## WHAT THIS TASK INVOLVES
Copy every one of the following lines, keeping each one unchanged.

(Element and text position data)

** START **

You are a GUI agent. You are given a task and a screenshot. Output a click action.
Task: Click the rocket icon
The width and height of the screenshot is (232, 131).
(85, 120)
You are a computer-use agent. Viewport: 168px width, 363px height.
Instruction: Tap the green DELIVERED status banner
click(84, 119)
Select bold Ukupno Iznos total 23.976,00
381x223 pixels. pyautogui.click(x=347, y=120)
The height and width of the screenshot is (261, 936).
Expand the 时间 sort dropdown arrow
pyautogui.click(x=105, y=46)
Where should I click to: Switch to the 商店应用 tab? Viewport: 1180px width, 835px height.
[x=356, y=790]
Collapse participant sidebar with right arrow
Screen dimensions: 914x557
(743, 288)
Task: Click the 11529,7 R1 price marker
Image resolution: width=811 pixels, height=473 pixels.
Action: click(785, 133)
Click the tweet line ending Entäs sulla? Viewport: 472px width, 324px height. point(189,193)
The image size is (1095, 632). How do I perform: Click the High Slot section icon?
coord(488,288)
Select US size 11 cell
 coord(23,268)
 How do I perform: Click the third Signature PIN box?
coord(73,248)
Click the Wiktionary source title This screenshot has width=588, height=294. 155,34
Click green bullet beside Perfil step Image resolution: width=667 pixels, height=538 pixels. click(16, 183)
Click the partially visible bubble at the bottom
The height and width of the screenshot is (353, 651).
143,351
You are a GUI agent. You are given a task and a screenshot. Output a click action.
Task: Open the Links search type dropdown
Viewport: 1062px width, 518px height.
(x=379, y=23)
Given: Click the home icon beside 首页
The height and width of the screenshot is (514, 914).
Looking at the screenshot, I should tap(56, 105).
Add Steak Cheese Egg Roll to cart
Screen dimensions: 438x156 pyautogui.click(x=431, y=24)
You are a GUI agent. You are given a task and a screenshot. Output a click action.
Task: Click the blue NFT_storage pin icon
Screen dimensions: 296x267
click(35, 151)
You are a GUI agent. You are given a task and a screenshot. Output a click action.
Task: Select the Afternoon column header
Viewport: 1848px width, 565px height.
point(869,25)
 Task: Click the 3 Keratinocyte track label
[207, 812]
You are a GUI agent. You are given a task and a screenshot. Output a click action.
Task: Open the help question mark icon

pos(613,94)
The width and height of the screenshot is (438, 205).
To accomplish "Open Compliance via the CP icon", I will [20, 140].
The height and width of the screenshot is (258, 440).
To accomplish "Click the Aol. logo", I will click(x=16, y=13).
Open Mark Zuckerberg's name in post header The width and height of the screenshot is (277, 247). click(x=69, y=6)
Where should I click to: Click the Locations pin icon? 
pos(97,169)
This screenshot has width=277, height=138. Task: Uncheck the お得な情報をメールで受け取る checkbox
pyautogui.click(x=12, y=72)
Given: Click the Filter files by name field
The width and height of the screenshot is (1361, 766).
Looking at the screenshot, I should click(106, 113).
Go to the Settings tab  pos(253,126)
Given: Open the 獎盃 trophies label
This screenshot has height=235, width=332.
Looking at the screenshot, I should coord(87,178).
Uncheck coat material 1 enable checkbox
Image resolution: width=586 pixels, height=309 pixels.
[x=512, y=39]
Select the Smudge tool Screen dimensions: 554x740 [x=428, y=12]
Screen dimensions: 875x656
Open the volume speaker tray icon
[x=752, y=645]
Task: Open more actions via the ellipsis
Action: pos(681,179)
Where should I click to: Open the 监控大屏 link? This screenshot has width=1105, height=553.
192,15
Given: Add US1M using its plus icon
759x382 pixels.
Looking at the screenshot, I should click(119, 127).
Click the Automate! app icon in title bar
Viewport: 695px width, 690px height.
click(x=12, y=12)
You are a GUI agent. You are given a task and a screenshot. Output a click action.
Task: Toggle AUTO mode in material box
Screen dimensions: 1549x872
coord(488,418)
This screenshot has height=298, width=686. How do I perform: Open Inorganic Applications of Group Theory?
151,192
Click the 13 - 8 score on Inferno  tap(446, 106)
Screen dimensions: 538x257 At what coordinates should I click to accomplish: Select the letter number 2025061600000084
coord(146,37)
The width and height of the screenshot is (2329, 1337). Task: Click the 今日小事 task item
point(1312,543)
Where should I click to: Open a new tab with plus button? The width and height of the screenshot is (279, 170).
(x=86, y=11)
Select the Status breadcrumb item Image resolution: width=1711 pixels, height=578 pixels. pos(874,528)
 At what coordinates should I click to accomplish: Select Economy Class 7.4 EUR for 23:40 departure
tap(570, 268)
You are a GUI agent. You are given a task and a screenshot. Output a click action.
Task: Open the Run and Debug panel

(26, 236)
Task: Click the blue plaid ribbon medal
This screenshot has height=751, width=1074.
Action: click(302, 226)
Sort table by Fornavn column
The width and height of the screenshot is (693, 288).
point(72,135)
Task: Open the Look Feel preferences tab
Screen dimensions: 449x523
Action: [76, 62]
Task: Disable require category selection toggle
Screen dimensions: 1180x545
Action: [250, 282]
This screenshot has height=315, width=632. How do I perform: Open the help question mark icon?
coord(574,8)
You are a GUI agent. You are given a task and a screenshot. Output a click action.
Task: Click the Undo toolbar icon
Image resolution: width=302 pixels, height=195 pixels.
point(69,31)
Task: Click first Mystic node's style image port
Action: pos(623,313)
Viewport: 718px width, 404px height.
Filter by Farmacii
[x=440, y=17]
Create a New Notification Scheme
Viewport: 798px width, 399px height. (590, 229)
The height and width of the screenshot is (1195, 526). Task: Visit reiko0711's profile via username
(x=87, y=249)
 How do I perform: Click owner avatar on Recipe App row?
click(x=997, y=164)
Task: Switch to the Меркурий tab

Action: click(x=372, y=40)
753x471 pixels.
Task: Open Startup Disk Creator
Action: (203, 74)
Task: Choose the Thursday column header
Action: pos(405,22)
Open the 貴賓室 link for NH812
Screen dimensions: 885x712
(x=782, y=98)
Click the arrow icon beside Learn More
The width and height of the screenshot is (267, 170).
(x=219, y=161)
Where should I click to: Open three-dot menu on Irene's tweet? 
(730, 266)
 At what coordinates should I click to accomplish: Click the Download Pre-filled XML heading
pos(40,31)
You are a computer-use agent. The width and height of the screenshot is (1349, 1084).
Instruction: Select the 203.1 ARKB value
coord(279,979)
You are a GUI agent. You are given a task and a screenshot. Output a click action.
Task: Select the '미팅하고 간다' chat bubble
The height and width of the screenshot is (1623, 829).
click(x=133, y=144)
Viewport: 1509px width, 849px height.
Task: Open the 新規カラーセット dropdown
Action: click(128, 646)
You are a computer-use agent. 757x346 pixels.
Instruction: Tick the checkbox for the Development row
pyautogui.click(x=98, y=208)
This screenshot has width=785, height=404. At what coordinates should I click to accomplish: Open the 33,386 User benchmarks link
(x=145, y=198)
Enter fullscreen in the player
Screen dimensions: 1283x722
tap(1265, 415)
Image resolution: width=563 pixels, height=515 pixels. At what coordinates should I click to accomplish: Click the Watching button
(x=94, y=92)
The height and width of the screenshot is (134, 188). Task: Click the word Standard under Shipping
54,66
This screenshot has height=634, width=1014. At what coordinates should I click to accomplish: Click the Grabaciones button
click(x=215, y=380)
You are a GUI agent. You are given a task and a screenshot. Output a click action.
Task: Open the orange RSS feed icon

** END **

## RIGHT ANSWER
You are a GUI agent. You are given a task and a screenshot. Output a click action.
Task: Click the rocket icon
The width and height of the screenshot is (232, 131).
(85, 120)
You are a computer-use agent. Viewport: 168px width, 363px height.
Instruction: Tap the green DELIVERED status banner
click(84, 119)
Select bold Ukupno Iznos total 23.976,00
381x223 pixels. pyautogui.click(x=347, y=120)
The height and width of the screenshot is (261, 936).
Expand the 时间 sort dropdown arrow
pyautogui.click(x=105, y=46)
Where should I click to: Switch to the 商店应用 tab? Viewport: 1180px width, 835px height.
[x=356, y=790]
Collapse participant sidebar with right arrow
Screen dimensions: 914x557
(743, 288)
Task: Click the 11529,7 R1 price marker
Image resolution: width=811 pixels, height=473 pixels.
Action: click(785, 133)
Click the tweet line ending Entäs sulla? Viewport: 472px width, 324px height. point(189,193)
The image size is (1095, 632). How do I perform: Click the High Slot section icon?
coord(488,288)
Select US size 11 cell
 coord(23,268)
 How do I perform: Click the third Signature PIN box?
coord(73,248)
Click the Wiktionary source title This screenshot has width=588, height=294. 155,34
Click green bullet beside Perfil step Image resolution: width=667 pixels, height=538 pixels. click(16, 183)
Click the partially visible bubble at the bottom
The height and width of the screenshot is (353, 651).
143,351
You are a GUI agent. You are given a task and a screenshot. Output a click action.
Task: Open the Links search type dropdown
Viewport: 1062px width, 518px height.
(x=379, y=23)
Given: Click the home icon beside 首页
The height and width of the screenshot is (514, 914).
Looking at the screenshot, I should tap(56, 105).
Add Steak Cheese Egg Roll to cart
Screen dimensions: 438x156 pyautogui.click(x=431, y=24)
You are a GUI agent. You are given a task and a screenshot. Output a click action.
Task: Click the blue NFT_storage pin icon
Screen dimensions: 296x267
click(35, 151)
You are a GUI agent. You are given a task and a screenshot. Output a click action.
Task: Select the Afternoon column header
Viewport: 1848px width, 565px height.
point(869,25)
 Task: Click the 3 Keratinocyte track label
[207, 812]
You are a GUI agent. You are given a task and a screenshot. Output a click action.
Task: Open the help question mark icon

pos(613,94)
The width and height of the screenshot is (438, 205).
To accomplish "Open Compliance via the CP icon", I will [20, 140].
The height and width of the screenshot is (258, 440).
To accomplish "Click the Aol. logo", I will click(x=16, y=13).
Open Mark Zuckerberg's name in post header The width and height of the screenshot is (277, 247). click(x=69, y=6)
Where should I click to: Click the Locations pin icon? 
pos(97,169)
This screenshot has width=277, height=138. Task: Uncheck the お得な情報をメールで受け取る checkbox
pyautogui.click(x=12, y=72)
Given: Click the Filter files by name field
The width and height of the screenshot is (1361, 766).
Looking at the screenshot, I should click(106, 113).
Go to the Settings tab  pos(253,126)
Given: Open the 獎盃 trophies label
This screenshot has height=235, width=332.
Looking at the screenshot, I should coord(87,178).
Uncheck coat material 1 enable checkbox
Image resolution: width=586 pixels, height=309 pixels.
[x=512, y=39]
Select the Smudge tool Screen dimensions: 554x740 [x=428, y=12]
Screen dimensions: 875x656
Open the volume speaker tray icon
[x=752, y=645]
Task: Open more actions via the ellipsis
Action: pos(681,179)
Where should I click to: Open the 监控大屏 link? This screenshot has width=1105, height=553.
192,15
Given: Add US1M using its plus icon
759x382 pixels.
Looking at the screenshot, I should click(119, 127).
Click the Automate! app icon in title bar
Viewport: 695px width, 690px height.
click(x=12, y=12)
You are a GUI agent. You are given a task and a screenshot. Output a click action.
Task: Toggle AUTO mode in material box
Screen dimensions: 1549x872
coord(488,418)
This screenshot has height=298, width=686. How do I perform: Open Inorganic Applications of Group Theory?
151,192
Click the 13 - 8 score on Inferno  tap(446, 106)
Screen dimensions: 538x257 At what coordinates should I click to accomplish: Select the letter number 2025061600000084
coord(146,37)
The width and height of the screenshot is (2329, 1337). Task: Click the 今日小事 task item
point(1312,543)
Where should I click to: Open a new tab with plus button? The width and height of the screenshot is (279, 170).
(x=86, y=11)
Select the Status breadcrumb item Image resolution: width=1711 pixels, height=578 pixels. pos(874,528)
 At what coordinates should I click to accomplish: Select Economy Class 7.4 EUR for 23:40 departure
tap(570, 268)
You are a GUI agent. You are given a task and a screenshot. Output a click action.
Task: Open the Run and Debug panel

(26, 236)
Task: Click the blue plaid ribbon medal
This screenshot has height=751, width=1074.
Action: click(302, 226)
Sort table by Fornavn column
The width and height of the screenshot is (693, 288).
point(72,135)
Task: Open the Look Feel preferences tab
Screen dimensions: 449x523
Action: [76, 62]
Task: Disable require category selection toggle
Screen dimensions: 1180x545
Action: [250, 282]
This screenshot has height=315, width=632. How do I perform: Open the help question mark icon?
coord(574,8)
You are a GUI agent. You are given a task and a screenshot. Output a click action.
Task: Click the Undo toolbar icon
Image resolution: width=302 pixels, height=195 pixels.
point(69,31)
Task: Click first Mystic node's style image port
Action: pos(623,313)
Viewport: 718px width, 404px height.
Filter by Farmacii
[x=440, y=17]
Create a New Notification Scheme
Viewport: 798px width, 399px height. (590, 229)
The height and width of the screenshot is (1195, 526). Task: Visit reiko0711's profile via username
(x=87, y=249)
 How do I perform: Click owner avatar on Recipe App row?
click(x=997, y=164)
Task: Switch to the Меркурий tab

Action: click(x=372, y=40)
753x471 pixels.
Task: Open Startup Disk Creator
Action: (203, 74)
Task: Choose the Thursday column header
Action: pos(405,22)
Open the 貴賓室 link for NH812
Screen dimensions: 885x712
(x=782, y=98)
Click the arrow icon beside Learn More
The width and height of the screenshot is (267, 170).
(x=219, y=161)
Where should I click to: Open three-dot menu on Irene's tweet? 
(730, 266)
 At what coordinates should I click to accomplish: Click the Download Pre-filled XML heading
pos(40,31)
You are a computer-use agent. The width and height of the screenshot is (1349, 1084).
Instruction: Select the 203.1 ARKB value
coord(279,979)
You are a GUI agent. You are given a task and a screenshot. Output a click action.
Task: Select the '미팅하고 간다' chat bubble
The height and width of the screenshot is (1623, 829).
click(x=133, y=144)
Viewport: 1509px width, 849px height.
Task: Open the 新規カラーセット dropdown
Action: click(128, 646)
You are a computer-use agent. 757x346 pixels.
Instruction: Tick the checkbox for the Development row
pyautogui.click(x=98, y=208)
This screenshot has width=785, height=404. At what coordinates should I click to accomplish: Open the 33,386 User benchmarks link
(x=145, y=198)
Enter fullscreen in the player
Screen dimensions: 1283x722
tap(1265, 415)
Image resolution: width=563 pixels, height=515 pixels. At what coordinates should I click to accomplish: Click the Watching button
(x=94, y=92)
The height and width of the screenshot is (134, 188). Task: Click the word Standard under Shipping
54,66
This screenshot has height=634, width=1014. At what coordinates should I click to accomplish: Click the Grabaciones button
click(x=215, y=380)
You are a GUI agent. You are given a task and a screenshot. Output a click action.
Task: Open the orange RSS feed icon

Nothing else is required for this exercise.